> _DOCUMENT PASSAGE_
· · ·

# Best Eventing Prospect?



## showjumperachel (Jul 13, 2013)

Hi All,

So, to be honest, I am not that educated on analyzing horses conformation for various different disciplines, which is why I am posting here :lol:

I am interested in getting an OTTB as an eventing prospect. I have worked with OTTB's before and have found that I really do enjoy teaching the baby green horses how to go nicely under saddle. My current horse, a 13 (maybe 14 I'm not 100% sure how old he was when we got him) is off the track and I love him to pieces. The barn owner got him when he was 3 or 4 and I have worked with him ever since then - she actually eventually ended up giving him to me! Anyways, enough of the side story! I am potentially interested in one of these three horses, but I was wondering which one you guys thought would make the best eventing prospect. 

1) Cumplida
This one is my favorite. He has been on CANTER for a decent amount of time and I am always gravitating towards him. 

2)Artaksez
I also really like this horse, the the thing that concerns me about him is his neck. To me, it looks like he has a short neck, compared with the rest of his body. 

3)Eddie Coddana
This is another guy who has been on the site for a decent period of time who I have always really liked too. The description says "fiesty" and experienced good home a must. I would actually perfer a horse with some spunk - the only thing that would be concerning to me is if he had a rearing problem. I am not advanced enough in my riding (I'm not sure if I will ever be) to deal with a horse that rears. 

Also I would be working closely with my trainer with any of these prospects. I REALLY like #1 but I also REALLY like #3, I am not sure why, but there is just something about those two that really make me think they are going to be something special. I also like horse #2! Anyways, I would love to hear everyones opinions on the pros and cons of each or whichever they think would make the best eventer.

Thank you all in advance!


----------



## QHDragon (Mar 6, 2009)

The last one is my least favorite. He has rather upright pasterns which could lead to soundness issues down the road and limit his jumping ability. He is pretty straight through the hocks and he also looks camped out in the back end. I am also not a huge fan of his shoulder, but I couldn't honestly tell you why. Something just seems off. 

The first one is my favorite mostly due to his color, haha. The other two I can't find anything glaringly wrong with, but I am really only knowledgeable enough to pick out the glaringly obvious issues.


----------



## HunterJumperShow (Dec 29, 2013)

I agree, the third one is proportioned weird. Out of all three- I would go with the first, personally. Looks to have a lot of potential.

The second horse has really long pasterns that kinda freak me out honestly hahaha. 

The first one, though my choice out of the three, has a fairly small hip and a long back. The long back really won't affect anything, so the hip would just be the only thing I can see to cause problems (but it could just look deceiving because he lacks muscle… might get better with conditioning).


----------



## Elana (Jan 28, 2011)

I don't like any of them. They lack substance and bone. 

#1 Is wasp waisted, tied in at the knee, pigeon breasted, rough coupled in addition to lacking bone and substance.

· · ·

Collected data

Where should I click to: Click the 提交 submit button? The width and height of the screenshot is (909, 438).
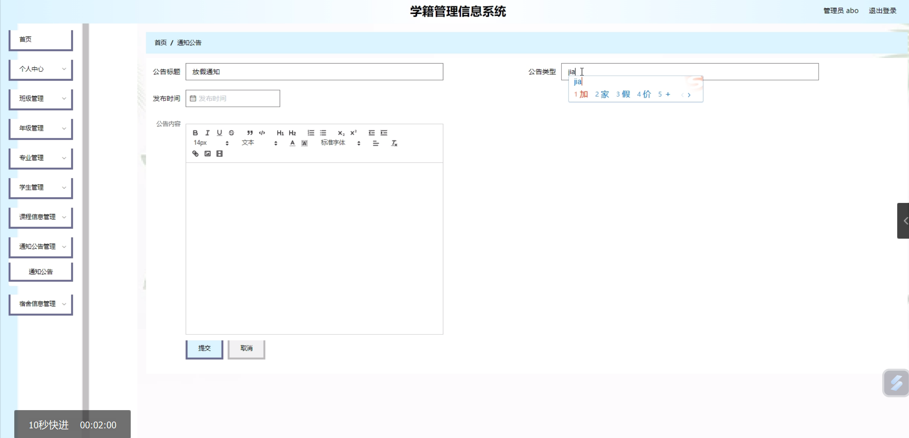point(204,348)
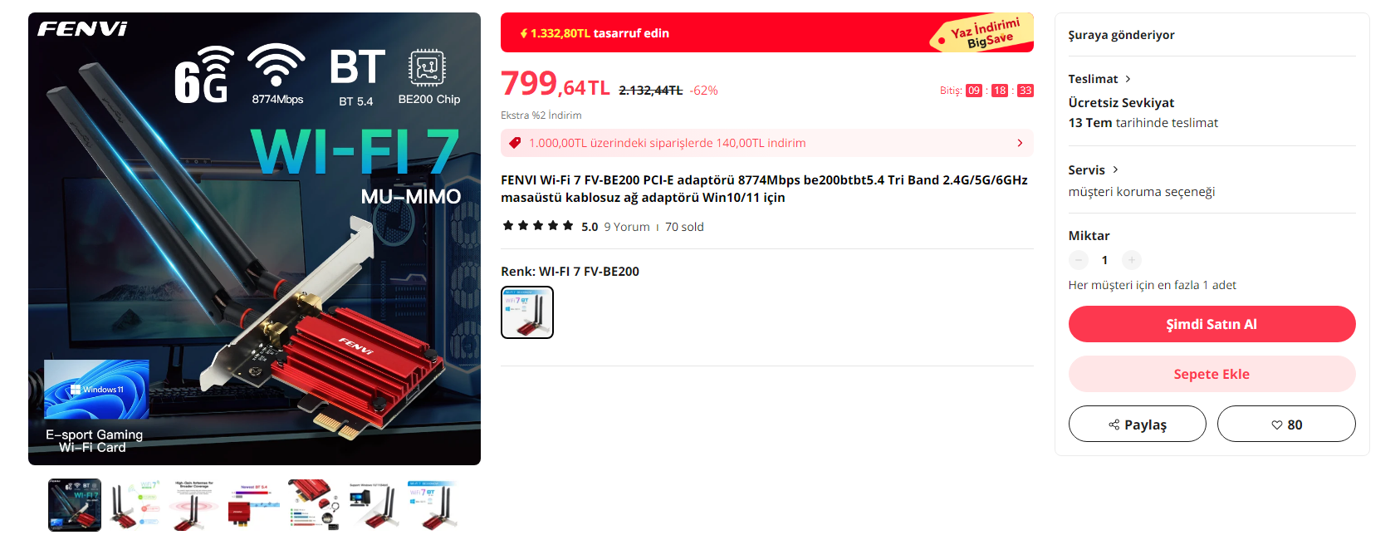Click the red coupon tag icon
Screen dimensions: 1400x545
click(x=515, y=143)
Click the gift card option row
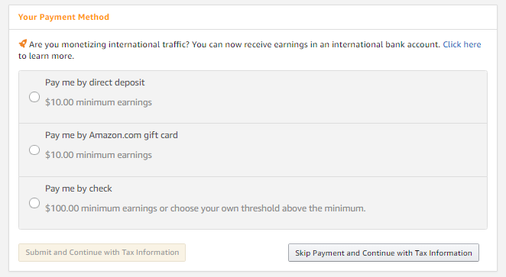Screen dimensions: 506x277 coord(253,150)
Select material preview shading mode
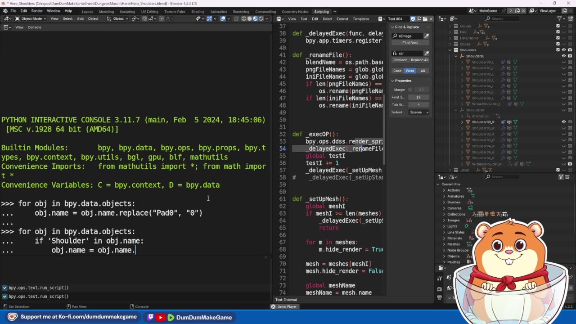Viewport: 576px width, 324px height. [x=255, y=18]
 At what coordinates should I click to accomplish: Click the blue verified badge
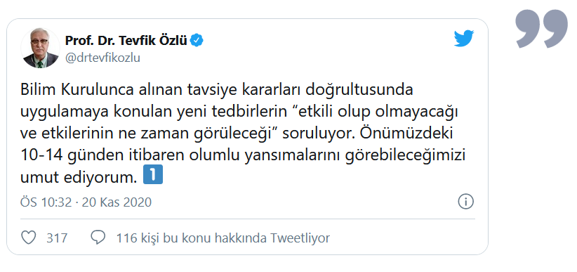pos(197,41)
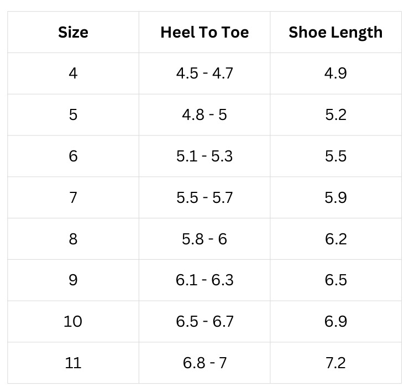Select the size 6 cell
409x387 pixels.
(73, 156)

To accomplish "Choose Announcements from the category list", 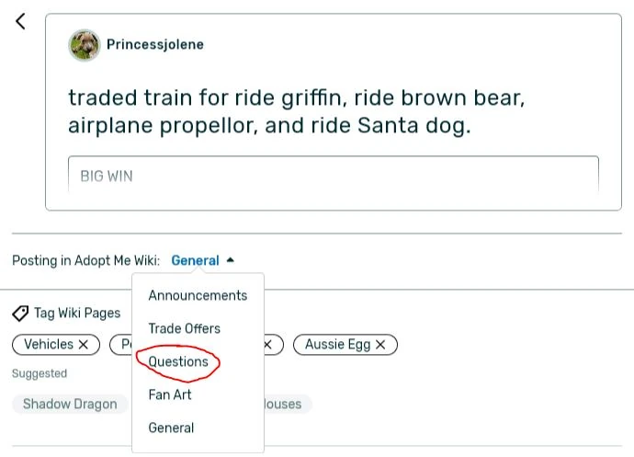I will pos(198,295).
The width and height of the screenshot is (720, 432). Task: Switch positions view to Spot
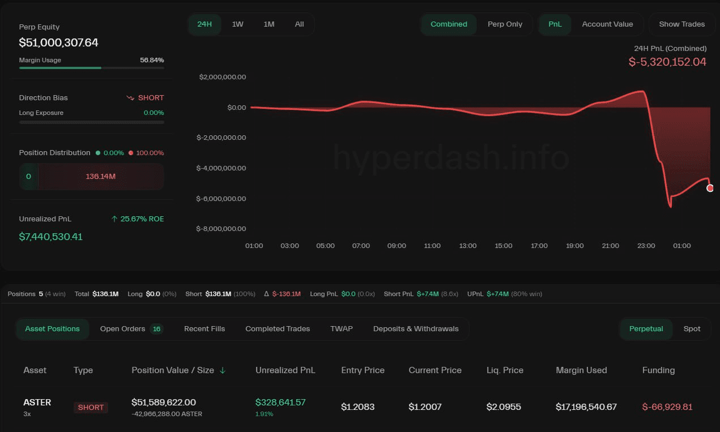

· · ·

> _GOALS_
a - Rewrite the part of the horse forum thread that begins at "## HunterJumperShow (Dec" and stops after "(Jan 28, 2011)", putting "croup" wherever "hip" appears.
b - Answer these questions from the horse forum thread:
(i) What worries the opening poster about Artaksez?
(ii) According to QHDragon, what is the main reason the first horse is their favorite?
(iii) What does Elana say all three horses lack?

> _RESPONSES_
a -
## HunterJumperShow (Dec 29, 2013)

I agree, the third one is proportioned weird. Out of all three- I would go with the first, personally. Looks to have a lot of potential.

The second horse has really long pasterns that kinda freak me out honestly hahaha. 

The first one, though my choice out of the three, has a fairly small croup and a long back. The long back really won't affect anything, so the croup would just be the only thing I can see to cause problems (but it could just look deceiving because he lacks muscle… might get better with conditioning).


----------



## Elana (Jan 28, 2011)

b -
(i) His neck looks short compared with the rest of his body.
(ii) His color.
(iii) Substance and bone.